胸やけなどの症状は夜間に強くなることが多く、胸やけが原因で不眠になることもあります。また、胸が痛くなることもあります。
心臓が悪いのかと心電図などの検査を受けても、心臓はどこも悪くありません。
しかし胸が痛いので、不安になって不眠を招くこともあります。時には嘔吐することもあります。
脂っこい肉料理や甘いデザートや消化の悪い物をお腹いっぱい食べた時などに嘔吐しやすい傾向があります。

この、げっぷや呑酸が口臭の原因となることがあります。酸が喉まで上がってくると、鼻をツンと突くような酸っぱい口臭がします。
げっぷは消化不良の食べ物の匂いがすることもあります。
口臭を消そうとガムをかんだり口臭対策のサプリメントを使う人も多いのですが、残念ながら一時しのぎだったり、ガムやサプリメントの匂いと口臭が混じった臭いになるだけでしょう。
根本的に口臭をなくすには、逆流性食道炎を治療することが重要です。

逆流性食道炎には、2つのタイプがあります。
胃酸で食道の粘膜が傷ついて炎症や赤くただれたびらんが起きているタイプと、食道に炎症やびらんはないけど食道の粘膜が過敏になっているタイプです。

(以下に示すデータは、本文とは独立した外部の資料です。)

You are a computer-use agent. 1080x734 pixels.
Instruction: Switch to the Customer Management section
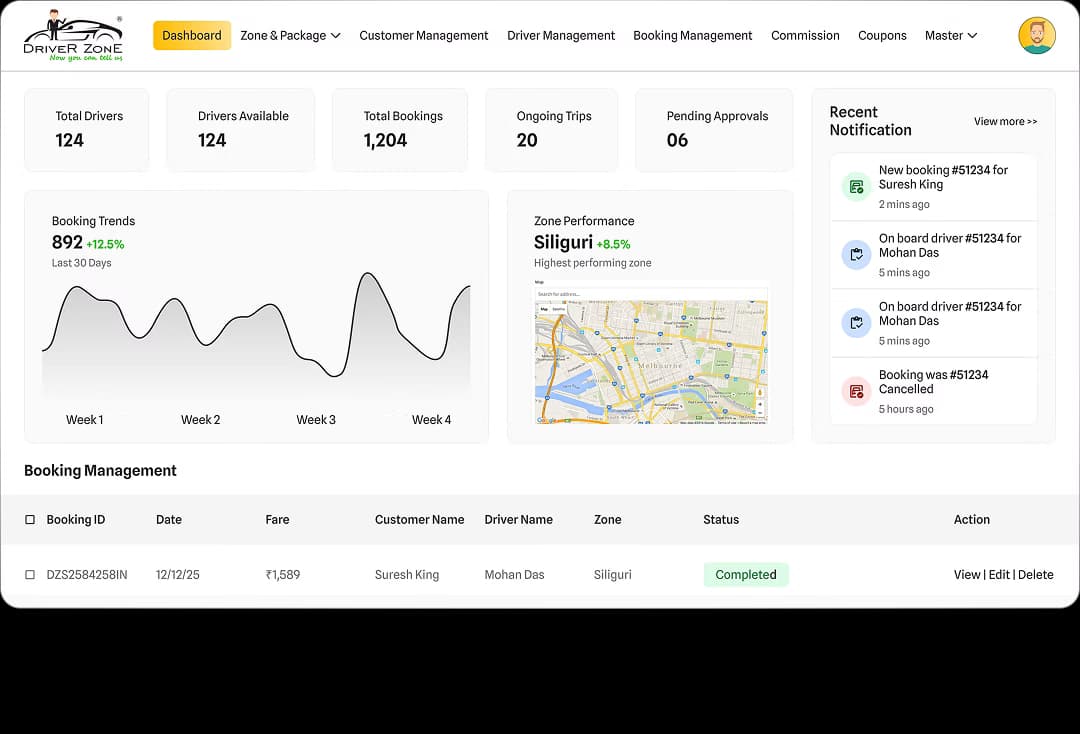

前者は高齢者や肥満の人に多く、非びらん性の後者は日本人の胃食道逆流症の約6割を占めていて、若い20~40歳代のやせ型の女性に多い傾向があります。

ネキシウムを服用すると、ほとんどの逆流性食道炎は改善して口臭もなくなります。
薬物治療以外で患者さんが自分自身でできることとしては、食べ過ぎや早食いを避けることや、食事の後すぐに寝ないことが挙げられます。

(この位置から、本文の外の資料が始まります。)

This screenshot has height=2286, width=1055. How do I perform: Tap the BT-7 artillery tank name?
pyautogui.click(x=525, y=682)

できれば寝る2時間前以降は飲食を控えるのが理想的です。
これは逆流性食道炎に限らず肥満や糖尿病などの生活習慣病の予防にもなります。
また、揚げ物などの高脂肪の食事は胃酸が多くなるので食べ過ぎないようにしてください。
喫煙している人は禁煙が必須です。肥満している人は減量しましょう。